◆ Your task: Transcribe the records below in their entirety, and leave out each image.

++++++++++++++++++++

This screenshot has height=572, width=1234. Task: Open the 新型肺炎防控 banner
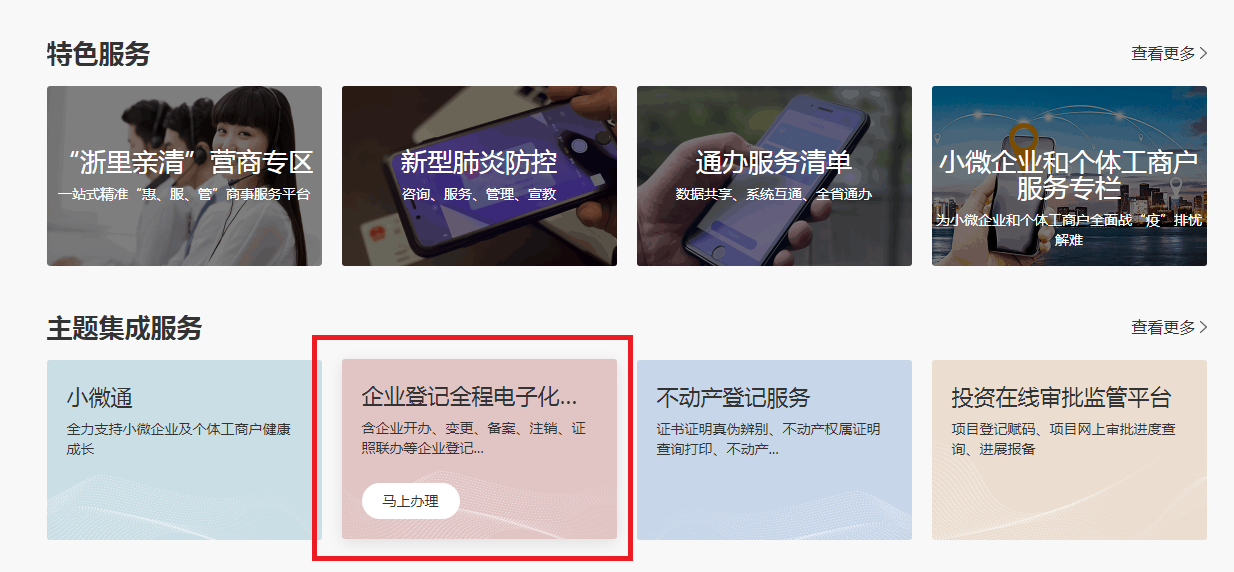click(x=479, y=176)

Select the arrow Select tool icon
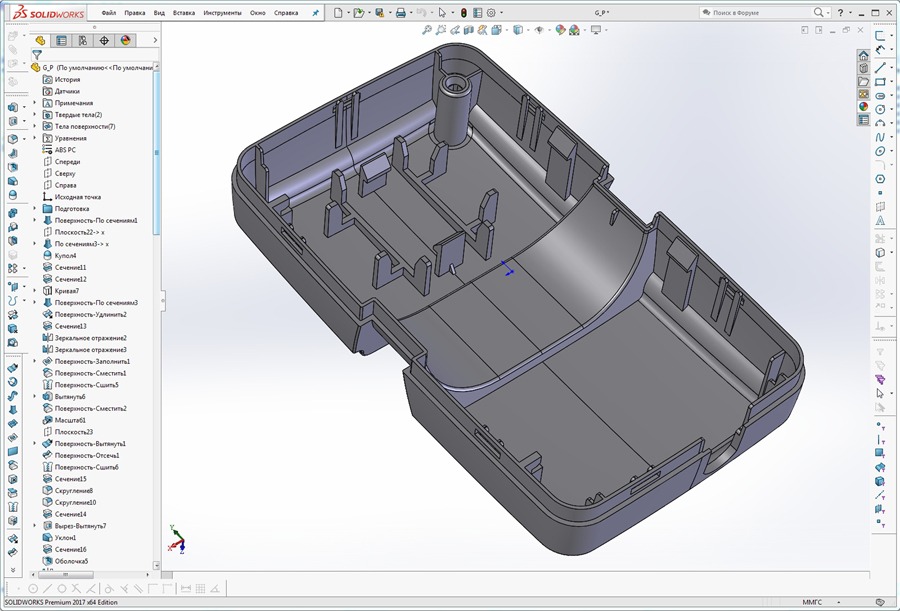(442, 12)
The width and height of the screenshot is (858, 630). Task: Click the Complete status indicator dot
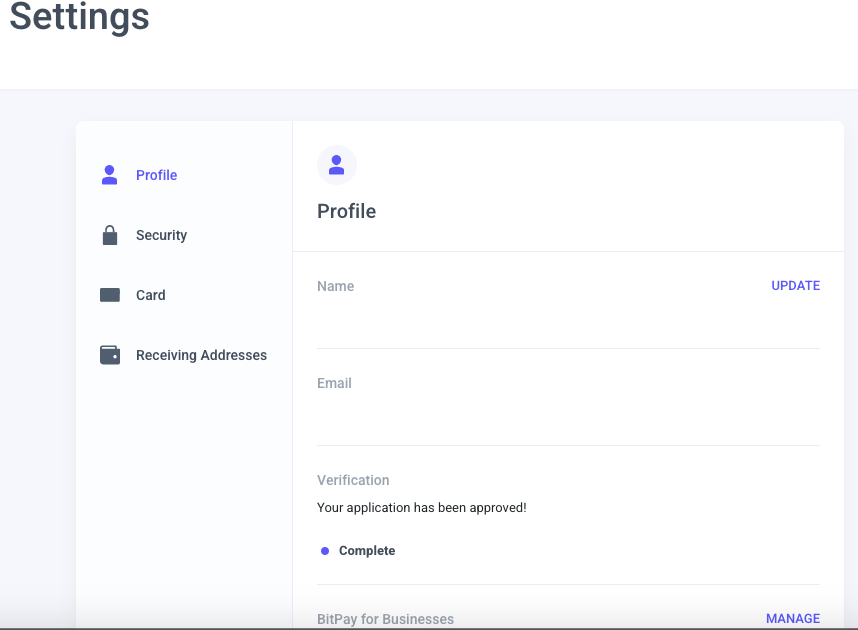[323, 550]
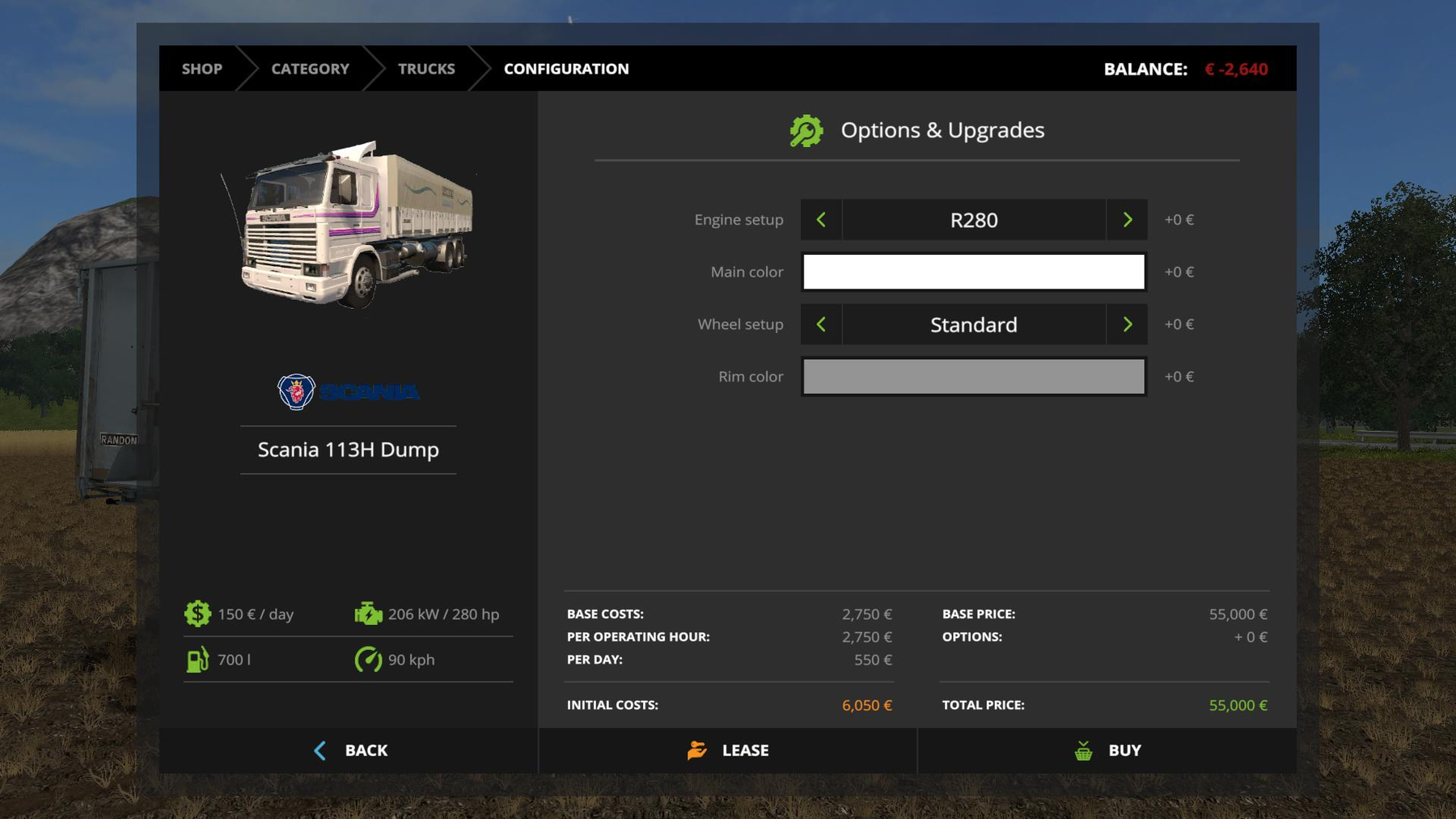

++++++++++++++++++++

◆ Your response:
This screenshot has height=572, width=1234. Task: Open the 新型肺炎防控 banner
click(x=479, y=176)

Select the arrow Select tool icon
(442, 12)
The width and height of the screenshot is (858, 630). Task: Click the Complete status indicator dot
[323, 550]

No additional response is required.